The short, circuit-breaker style lockdowns have no consequences for home values. The longer lockdowns can result in some price softening but we’re talking -1% or less per month, if we use Melbourne’s second lockdown last year as a case study.
When lockdowns are lifted, we see a flood of new activity. The rebound is always strong. This is because the same factors motivating people to sell before lockdown, such as ultra low interest rates and lifestyle changes due to working from home, are still in play when the lockdown is over.
These trends are going to be long lasting. Working from home is a permanent structural change in our economy and it’s going to have flow-on effects in the property market for some time yet.

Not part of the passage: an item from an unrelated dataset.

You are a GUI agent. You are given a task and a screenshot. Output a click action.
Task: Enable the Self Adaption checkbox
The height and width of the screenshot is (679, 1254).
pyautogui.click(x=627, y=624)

As a result, there is demand in the marketplace today that simply wouldn’t have been there had COVID never happened. The national sales volume in FY21 was the highest it’s been since 2004, according to CoreLogic.
While we’re on the topic of lockdowns, let’s look at the help available to home owners, small business owners, tenants and landlords in NSW and Victoria.
The most important thing to know is that banks are offering home loan and business loan repayment deferrals for up to three months. In addition, most banks are also offering broader support packages. Go to the Australian Banking Association’s customer website, where you will find information on each bank’s support package.
In NSW, the rental moratorium is back but only for 60 days (from July 14).
Residential landlords will have to negotiate the rent with tenants who have lost 25% or more of their income due to lockdown. Landlords will be reimbursed up to a maximum $1,500 through the Residential Tenancy Support Payment or they can choose land tax relief if preferred.
For information on government support payments:
Click here for state government payments available to individuals and businesses in NSW
Click here for federal government payments available to individuals in NSW
Click here for state government payments available to individuals and businesses in Victoria
Click here for state government top-up payments available to businesses in Victoria
Click here for federal government payments available to individuals in Victoria
However, it also expects the COVID boost to home values to last.
KPMG predicts that house and apartment prices in every capital city (except apartments in Perth) will be higher over the four years to the end of 2023 than they would have been without COVID.
In the short term, expect a big market rebound in Sydney when the lockdown is over.
The views expressed in this article are an opinion only and readers should rely on their independent advice in relation to such matters.